American baseball player (born 1955)

Donald Renie Martin (born August 30, 1955) is an American former Major League Baseball pitcher.

==Early career==
Born in Dover, Delaware, Martin played for Dover High School and later attended the University of Richmond. Martin was drafted twice, by the San Francisco Giants in 1976 and by the Kansas City Royals in 1977 to play for the Gulf Coast Royals farm team in Sarasota, Florida. He later played for the Daytona Beach Islanders, Jacksonville Suns, Fort Myers Royals, Omaha Royals, and in Phoenix Suns.

==Major League career==
He was called to the majors in 1979 and appeared in 25 games in relief in his rookie year. He finished the year with an ERA of 5.19 with five saves. The next year, the Royals gave him a chance to start. He started twenty games, going 10-10 with a 4.39 ERA. He did have two saves that year, also. In 1981, he had arguably his best year, pitching exclusively in relief, but achieving a 2.77 ERA in 29 games. However, the Royals traded him to the San Francisco Giants with Craig Chamberlain, Atlee Hammaker, and Brad Wellman for Vida Blue and Bob Tufts.

Martin spent most of his first year with the Giants as primarily a starter (7-10, 4.65 ERA). They moved him to the bullpen the next year, and he spent most of the next two years as a relief pitcher before the Giants traded him to the Philadelphia Phillies at the end of August 1984 with Al Oliver for Kelly Downs and George Riley. He continued his role as a reliever with the Phillies until they released him after the 1984 season. The Royals re-signed him in 1985, but he never pitched in the Majors again.

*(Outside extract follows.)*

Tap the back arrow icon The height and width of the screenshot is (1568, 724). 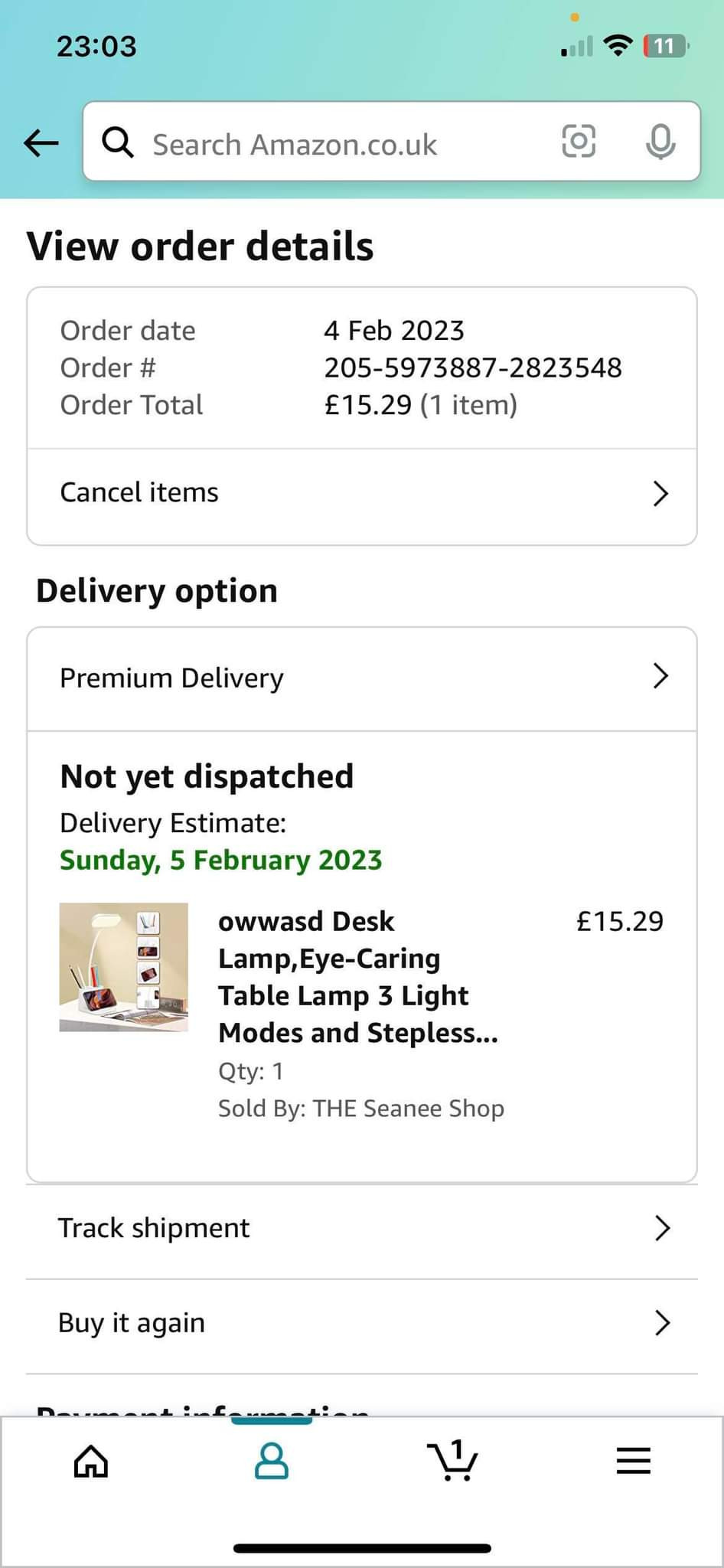(x=41, y=142)
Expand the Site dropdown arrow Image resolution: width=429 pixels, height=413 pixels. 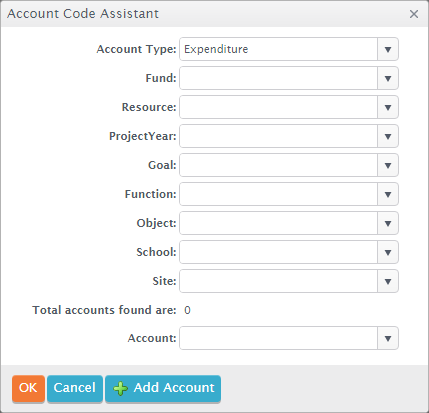pyautogui.click(x=388, y=281)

Martin did have some postseason experience. He appeared in three games in the 1980 World Series for the Royals, appearing in three games, recording 92/3 IP, allowing three earned runs. He also appeared in the special Division Series after the strike-shortened 1981 season for the Royals. In that series, he threw 51/3 innings allowing only one hit.

==Senior baseball==
Martin was a member of the Florida Tropics in the Senior Professional Baseball Association in 1990. He finished the season 1-2 with an ERA of 4.44.

==Awards and honors==
In 1995, the Delaware Sports Hall of Fame inducted Martin.